The Orinda News

Reasons I Love Orinda – September 2025

Backstroke and bonding: how Orinda does summer

    Swim club culture runs deep around town, to the point where summer isn’t just a season in Orinda – it’s Swim Team Season.
    All-encompassing and a whole-family endeavor, swim team is the only sport that has children aged four to 18 as teammates. Activities and events are woven into the fabric of family life from the moment school is out, culminating at the much anticipated Orinda Moraga Pool Association (OMPA) Championship Meet.
    It’s basically a three-day festival of swim races, cheering parents, face paint and hanging with your team under enormous tents decorated with team flair.
    I love spotting the team spirit the week before, as the letters “OMPA” are displayed proudly on cars driving around town.
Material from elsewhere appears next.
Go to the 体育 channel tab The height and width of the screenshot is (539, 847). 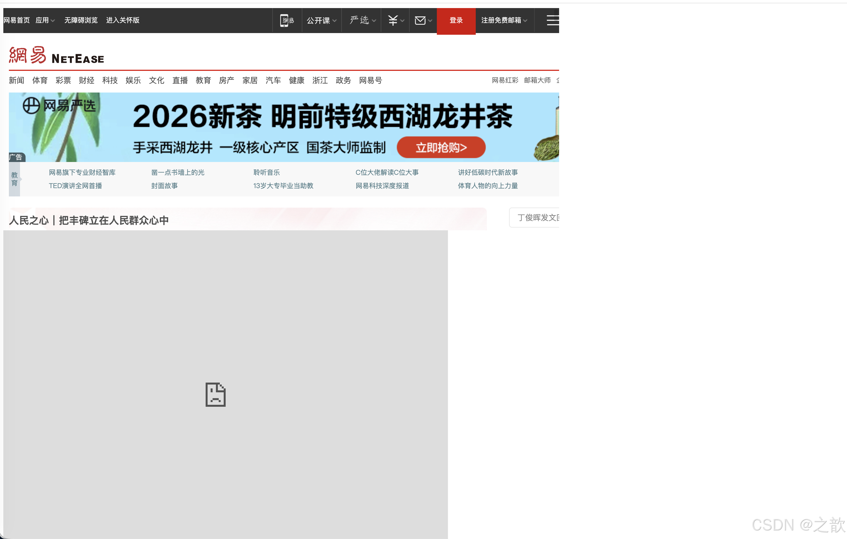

Windows marked with liquid chalk in team colors sport swimmer names, drawings of team mascots and good natured taunts to “eat my bubbles.”
    It’s easy to spot the Orinda Country Club (OCC) Sharks by the wooden fins strapped to the roof of their SUVs. Orinda Park Pool creates a new playlist every year and a caravan of nearly 100 cars follows a planned route blasting the soundtrack on the way to warm-ups.
    This year I saw a Sleepy Hollow Legends family outfit their truck with 10-foot tall fabric dragon wings. The creativity and time spent add to the magic. Each team has its own traditions around skit nights, pasta feeds and team cheers.
    But the heroes of the season are the coaches.
    Senior staff spend countless hours planning practice, scheduling meets against neighboring teams and building a community of hard work and sportsmanship. Over a summer, these kids log miles of laps increasing stamina and fine-tuning their technique.
    Swimming is a sport where races are close, coming down to fractions of a second and coaches are instructors, but they spend so much time with the kids that they become mentors and friends.
    And the volunteer lift is real.
    Wednesday evening meets mean sometimes parents are coming straight from work to sit behind diving blocks, with timers in hand.
    And don’t even think about sleeping in on a Saturday. Parents get up early to get their kids to warm-ups and stay half the day to watch their kid swim an event once an hour for approximately 30 seconds. But we put up with the lost goggles, volunteer commitment hours and extremely chlorine-damaged hair because we know they get so much out of it.
    The best part is that kids get a much needed analog summer: No screen time needed. They put their swimsuits on in the morning and don’t take them off ‘til night, and they have the impressive tan lines to prove it.
    It’s hard to find a swim culture as robust and spirited as here in Orinda.
    This unique blend of competition, tradition and community pride doesn’t exist in quite the same way anywhere else. Kids mix with others of different grades and gender in a way that feels rare and refreshing.
    Families don’t just participate – they fully invest, year-after-year, creating something that’s as much about belonging as it is about swimming.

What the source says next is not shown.